In the records below, begin at the line that has "Screen dimensions: 1000x625" and stop after the line that has "Edit the 遊☆戯☆王 search term card"; quote those lines verbatim and nothing more.
=== Begin Enclosure ===
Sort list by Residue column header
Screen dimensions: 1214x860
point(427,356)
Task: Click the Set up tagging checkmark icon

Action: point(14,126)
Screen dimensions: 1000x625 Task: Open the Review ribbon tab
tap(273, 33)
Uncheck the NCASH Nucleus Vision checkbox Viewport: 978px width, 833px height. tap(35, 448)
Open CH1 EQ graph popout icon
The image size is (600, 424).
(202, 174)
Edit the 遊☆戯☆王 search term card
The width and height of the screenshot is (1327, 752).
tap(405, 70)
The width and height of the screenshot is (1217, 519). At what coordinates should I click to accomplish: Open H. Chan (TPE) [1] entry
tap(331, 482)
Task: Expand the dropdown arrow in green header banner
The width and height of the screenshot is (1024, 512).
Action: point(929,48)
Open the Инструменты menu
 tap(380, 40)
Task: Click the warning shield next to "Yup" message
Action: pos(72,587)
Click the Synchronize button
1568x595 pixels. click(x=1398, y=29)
=== End Enclosure ===
*REPLY*
Screen dimensions: 1000x625 Task: Open the Review ribbon tab
tap(273, 33)
Uncheck the NCASH Nucleus Vision checkbox Viewport: 978px width, 833px height. tap(35, 448)
Open CH1 EQ graph popout icon
The image size is (600, 424).
(202, 174)
Edit the 遊☆戯☆王 search term card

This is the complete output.